[edit]
Beyond the Prompt: Deploying Medical Foundation Models on Diverse Chest X-ray Populations
Proceedings of The 8th International Conference on Medical Imaging with Deep Learning, PMLR 301:428-446, 2026.
Abstract
Foundation models (FMs) have shown impressive performance in medical image analysis tasks, but their deployment in real-world clinical settings, especially across diverse patient populations such as adult and pediatric cases, remains challenging. Key open questions include optimal prompting techniques and strategies for model adaptation or fine-tuning for clinical use. In this study, we evaluated different approaches for deploying FMs in clinical scenarios for diverse patient populations. We use the lightweight, embedding-based vision-language FM $\textit{MedImageInsight}$ to predict pneumonia from chest X-rays, a condition common in both adult and pediatric patients.We observed a large variation in model predictive performance depending on the chosen prompt design, highlighting the importance of text prompt design for successful zero-shot (ZS) application.
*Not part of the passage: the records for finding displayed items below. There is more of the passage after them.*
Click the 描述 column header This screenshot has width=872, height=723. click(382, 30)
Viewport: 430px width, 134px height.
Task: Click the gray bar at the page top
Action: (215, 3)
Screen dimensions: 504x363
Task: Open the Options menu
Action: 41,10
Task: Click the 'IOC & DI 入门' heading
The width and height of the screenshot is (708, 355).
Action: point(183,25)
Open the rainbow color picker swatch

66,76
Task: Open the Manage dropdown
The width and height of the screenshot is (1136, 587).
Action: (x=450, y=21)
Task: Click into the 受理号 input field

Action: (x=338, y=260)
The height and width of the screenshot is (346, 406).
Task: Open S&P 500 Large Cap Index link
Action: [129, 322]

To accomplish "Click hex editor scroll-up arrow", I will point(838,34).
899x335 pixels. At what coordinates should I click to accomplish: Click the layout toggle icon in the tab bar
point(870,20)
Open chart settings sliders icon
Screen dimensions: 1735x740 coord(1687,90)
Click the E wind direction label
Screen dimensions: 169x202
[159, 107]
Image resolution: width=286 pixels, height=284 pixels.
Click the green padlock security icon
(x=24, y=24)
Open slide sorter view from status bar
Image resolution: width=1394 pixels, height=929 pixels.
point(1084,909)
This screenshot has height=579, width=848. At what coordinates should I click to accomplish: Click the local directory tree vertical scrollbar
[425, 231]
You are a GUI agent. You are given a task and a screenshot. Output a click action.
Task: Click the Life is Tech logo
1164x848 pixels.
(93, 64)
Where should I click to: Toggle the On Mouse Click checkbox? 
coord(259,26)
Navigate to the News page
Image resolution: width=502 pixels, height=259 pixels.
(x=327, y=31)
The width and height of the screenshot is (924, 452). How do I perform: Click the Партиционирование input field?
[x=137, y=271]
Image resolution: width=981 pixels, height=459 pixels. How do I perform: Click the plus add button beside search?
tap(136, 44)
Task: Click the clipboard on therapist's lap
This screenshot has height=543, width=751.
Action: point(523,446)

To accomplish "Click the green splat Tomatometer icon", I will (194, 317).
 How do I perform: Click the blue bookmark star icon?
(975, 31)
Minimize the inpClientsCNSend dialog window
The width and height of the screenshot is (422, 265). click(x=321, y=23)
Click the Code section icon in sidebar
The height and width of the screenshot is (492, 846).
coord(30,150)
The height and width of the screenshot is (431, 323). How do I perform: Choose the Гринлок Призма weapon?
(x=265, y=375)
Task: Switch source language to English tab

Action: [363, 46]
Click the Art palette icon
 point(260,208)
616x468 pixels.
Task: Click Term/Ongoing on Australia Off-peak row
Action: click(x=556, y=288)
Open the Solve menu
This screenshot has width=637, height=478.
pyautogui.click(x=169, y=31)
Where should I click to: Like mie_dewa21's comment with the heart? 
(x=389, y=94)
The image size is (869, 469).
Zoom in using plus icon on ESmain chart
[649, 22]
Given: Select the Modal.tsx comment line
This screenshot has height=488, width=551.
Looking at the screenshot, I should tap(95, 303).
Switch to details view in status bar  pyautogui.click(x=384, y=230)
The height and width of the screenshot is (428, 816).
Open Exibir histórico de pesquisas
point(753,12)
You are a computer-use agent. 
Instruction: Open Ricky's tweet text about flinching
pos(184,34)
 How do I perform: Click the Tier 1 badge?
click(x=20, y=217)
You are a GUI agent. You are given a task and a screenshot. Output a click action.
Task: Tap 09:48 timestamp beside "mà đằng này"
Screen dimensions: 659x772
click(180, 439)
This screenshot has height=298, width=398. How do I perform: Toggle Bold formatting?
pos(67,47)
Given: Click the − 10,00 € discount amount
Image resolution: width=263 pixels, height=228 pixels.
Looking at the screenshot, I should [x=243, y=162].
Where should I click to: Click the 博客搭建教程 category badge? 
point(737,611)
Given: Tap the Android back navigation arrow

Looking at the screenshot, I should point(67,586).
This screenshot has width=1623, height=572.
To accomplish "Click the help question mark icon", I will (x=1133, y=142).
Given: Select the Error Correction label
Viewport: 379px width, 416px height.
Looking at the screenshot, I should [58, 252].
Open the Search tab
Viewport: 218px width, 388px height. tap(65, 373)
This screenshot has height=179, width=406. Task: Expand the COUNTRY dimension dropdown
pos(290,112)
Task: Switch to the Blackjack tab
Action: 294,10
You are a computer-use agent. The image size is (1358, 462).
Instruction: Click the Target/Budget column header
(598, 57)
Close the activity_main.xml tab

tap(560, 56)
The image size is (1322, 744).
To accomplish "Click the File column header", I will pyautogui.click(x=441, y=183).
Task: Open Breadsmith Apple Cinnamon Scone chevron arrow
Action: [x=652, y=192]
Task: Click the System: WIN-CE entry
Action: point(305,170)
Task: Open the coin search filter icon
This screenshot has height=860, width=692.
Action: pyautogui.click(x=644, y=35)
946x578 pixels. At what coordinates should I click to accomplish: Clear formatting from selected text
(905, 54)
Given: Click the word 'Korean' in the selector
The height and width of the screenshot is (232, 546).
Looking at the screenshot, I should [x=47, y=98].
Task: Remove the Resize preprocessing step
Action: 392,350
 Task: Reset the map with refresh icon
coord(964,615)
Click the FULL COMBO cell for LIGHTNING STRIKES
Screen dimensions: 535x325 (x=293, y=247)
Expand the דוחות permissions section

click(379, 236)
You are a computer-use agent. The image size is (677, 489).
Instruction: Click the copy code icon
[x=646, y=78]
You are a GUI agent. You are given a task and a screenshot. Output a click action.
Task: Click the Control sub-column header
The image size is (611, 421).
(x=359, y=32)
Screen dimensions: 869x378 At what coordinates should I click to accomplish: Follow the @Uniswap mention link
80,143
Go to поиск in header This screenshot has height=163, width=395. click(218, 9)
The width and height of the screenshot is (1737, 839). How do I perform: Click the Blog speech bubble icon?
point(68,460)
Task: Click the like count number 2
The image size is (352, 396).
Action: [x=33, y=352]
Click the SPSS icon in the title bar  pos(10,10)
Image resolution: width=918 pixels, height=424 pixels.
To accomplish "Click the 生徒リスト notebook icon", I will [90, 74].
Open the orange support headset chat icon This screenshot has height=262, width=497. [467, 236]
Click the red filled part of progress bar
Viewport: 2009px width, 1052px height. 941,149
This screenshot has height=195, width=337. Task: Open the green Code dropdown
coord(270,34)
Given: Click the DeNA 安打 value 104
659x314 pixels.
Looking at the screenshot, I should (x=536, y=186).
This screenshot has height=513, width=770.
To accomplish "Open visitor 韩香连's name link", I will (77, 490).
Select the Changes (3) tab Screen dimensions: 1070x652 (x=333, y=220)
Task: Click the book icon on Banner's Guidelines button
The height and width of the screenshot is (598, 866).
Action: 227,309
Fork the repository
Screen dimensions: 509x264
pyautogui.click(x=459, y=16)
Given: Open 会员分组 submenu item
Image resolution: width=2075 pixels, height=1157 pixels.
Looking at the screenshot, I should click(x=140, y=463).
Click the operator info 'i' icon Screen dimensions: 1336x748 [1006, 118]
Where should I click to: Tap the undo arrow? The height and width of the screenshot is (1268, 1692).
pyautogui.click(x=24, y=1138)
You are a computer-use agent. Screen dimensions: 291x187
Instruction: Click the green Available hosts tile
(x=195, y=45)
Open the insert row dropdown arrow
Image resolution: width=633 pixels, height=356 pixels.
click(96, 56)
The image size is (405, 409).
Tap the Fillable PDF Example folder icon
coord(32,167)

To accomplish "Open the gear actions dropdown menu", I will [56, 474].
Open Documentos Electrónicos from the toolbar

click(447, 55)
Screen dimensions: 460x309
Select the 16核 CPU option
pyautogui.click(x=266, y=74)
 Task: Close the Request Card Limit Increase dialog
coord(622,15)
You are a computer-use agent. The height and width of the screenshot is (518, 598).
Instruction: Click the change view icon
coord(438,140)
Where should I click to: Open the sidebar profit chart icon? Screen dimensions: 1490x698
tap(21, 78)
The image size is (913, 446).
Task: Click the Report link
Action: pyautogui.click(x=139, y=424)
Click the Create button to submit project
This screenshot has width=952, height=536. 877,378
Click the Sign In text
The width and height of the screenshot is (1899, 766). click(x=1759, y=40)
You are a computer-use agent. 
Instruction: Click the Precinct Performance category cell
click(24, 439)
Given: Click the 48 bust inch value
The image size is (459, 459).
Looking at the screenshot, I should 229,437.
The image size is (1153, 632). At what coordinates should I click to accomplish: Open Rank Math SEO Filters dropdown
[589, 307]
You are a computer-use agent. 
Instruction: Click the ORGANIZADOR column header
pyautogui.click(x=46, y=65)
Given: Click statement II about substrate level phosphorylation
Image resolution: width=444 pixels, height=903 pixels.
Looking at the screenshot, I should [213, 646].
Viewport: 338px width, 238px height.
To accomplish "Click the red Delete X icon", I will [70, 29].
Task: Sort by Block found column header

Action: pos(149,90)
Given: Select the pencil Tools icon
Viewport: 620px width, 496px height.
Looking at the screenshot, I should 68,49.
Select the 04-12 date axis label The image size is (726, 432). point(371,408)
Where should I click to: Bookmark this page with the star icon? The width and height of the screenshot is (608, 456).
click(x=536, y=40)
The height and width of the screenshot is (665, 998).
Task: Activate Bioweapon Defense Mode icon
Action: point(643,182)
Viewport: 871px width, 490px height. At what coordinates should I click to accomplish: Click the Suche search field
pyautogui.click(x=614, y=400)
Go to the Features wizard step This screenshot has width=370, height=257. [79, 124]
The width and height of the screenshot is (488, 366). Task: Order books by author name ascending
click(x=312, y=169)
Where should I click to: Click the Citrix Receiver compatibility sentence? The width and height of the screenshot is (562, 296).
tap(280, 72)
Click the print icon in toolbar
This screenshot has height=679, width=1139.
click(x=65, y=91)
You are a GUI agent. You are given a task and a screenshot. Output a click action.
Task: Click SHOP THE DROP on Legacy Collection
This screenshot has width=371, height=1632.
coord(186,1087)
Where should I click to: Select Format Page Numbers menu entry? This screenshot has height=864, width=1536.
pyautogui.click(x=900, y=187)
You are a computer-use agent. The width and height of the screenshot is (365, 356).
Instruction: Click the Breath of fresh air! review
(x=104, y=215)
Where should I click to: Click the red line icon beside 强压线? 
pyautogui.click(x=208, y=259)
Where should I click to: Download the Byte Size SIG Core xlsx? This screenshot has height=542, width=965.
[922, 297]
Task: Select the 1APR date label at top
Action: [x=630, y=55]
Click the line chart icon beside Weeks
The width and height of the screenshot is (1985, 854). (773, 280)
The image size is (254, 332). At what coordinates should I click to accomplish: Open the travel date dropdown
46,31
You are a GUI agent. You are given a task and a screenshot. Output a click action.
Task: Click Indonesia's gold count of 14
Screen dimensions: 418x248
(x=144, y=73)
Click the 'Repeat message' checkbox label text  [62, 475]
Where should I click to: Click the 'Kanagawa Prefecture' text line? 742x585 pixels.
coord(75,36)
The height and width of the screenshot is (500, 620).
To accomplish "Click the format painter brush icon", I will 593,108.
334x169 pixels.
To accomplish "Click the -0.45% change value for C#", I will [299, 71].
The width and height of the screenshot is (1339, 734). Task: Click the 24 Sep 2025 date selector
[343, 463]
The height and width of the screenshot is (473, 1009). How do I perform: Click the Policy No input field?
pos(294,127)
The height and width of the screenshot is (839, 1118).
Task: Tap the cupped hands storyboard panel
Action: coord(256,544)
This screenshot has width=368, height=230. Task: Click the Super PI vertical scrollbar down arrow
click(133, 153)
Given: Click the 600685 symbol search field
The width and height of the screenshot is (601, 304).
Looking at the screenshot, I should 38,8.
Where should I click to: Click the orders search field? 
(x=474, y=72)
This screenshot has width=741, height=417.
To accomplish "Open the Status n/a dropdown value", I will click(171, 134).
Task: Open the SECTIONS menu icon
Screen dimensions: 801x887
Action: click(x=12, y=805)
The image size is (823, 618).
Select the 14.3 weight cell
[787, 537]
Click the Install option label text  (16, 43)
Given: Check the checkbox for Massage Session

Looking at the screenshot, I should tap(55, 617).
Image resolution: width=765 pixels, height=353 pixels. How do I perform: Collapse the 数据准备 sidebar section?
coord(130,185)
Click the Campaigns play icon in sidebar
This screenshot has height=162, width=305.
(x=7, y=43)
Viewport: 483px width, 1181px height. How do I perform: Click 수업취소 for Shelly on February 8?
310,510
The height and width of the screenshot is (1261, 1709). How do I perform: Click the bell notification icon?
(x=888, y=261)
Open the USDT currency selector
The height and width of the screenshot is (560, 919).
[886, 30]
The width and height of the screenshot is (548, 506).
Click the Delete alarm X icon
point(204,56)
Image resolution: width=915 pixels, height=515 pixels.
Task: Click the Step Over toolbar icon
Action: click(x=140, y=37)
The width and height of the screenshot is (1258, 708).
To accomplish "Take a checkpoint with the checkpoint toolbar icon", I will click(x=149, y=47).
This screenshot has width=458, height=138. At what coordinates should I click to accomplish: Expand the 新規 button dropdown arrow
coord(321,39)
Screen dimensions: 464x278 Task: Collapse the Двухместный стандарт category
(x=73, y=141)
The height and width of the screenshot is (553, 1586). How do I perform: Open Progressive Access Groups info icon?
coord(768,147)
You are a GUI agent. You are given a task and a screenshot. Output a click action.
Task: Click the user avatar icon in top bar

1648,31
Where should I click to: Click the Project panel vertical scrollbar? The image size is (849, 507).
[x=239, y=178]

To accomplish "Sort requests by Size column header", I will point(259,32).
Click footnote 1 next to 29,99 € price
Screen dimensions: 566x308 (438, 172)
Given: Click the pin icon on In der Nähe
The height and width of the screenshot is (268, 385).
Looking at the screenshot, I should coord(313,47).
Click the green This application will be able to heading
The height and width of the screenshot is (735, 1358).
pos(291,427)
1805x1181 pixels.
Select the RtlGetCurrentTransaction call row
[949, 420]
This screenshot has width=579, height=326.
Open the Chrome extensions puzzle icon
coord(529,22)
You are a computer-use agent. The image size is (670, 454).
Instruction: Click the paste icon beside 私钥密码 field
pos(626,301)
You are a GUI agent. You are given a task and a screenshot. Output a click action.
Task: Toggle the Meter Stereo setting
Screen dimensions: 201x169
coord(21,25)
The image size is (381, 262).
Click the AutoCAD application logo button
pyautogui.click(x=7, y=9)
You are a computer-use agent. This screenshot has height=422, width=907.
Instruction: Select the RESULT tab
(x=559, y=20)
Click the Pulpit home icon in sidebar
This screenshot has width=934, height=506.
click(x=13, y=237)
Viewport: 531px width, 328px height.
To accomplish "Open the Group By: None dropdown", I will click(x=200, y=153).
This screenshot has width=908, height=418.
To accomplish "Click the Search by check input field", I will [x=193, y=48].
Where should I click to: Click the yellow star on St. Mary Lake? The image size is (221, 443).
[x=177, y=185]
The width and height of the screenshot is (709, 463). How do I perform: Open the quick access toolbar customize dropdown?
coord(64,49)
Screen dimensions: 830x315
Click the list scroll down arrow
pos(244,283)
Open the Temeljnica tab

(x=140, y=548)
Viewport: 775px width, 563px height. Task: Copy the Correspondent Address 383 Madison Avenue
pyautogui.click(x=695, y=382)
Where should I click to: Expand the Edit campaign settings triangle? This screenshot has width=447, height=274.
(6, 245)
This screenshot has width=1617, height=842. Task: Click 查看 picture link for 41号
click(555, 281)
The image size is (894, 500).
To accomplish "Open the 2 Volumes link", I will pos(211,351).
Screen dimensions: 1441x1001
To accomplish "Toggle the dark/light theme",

On in-domain datasets, we found performance differences of up to 46% in Matthews correlation coefficient (MCC) and 56% in true positive rates across different text prompts.By introducing text and vision embedding ensembles, we achieved substantial ZS improvements, outperforming training-based methods (fine-tuning, Linear Probe) in low-data scenarios by up to 43% for adults and 35% for pediatric populations (MCC). This ensembling strategy also promotes resource-efficient, equitable clinical use by supporting diverse demographic subgroups, achieving MCC improvements of 6% by sex, 17% by age, and 10% by race compared to linear probe.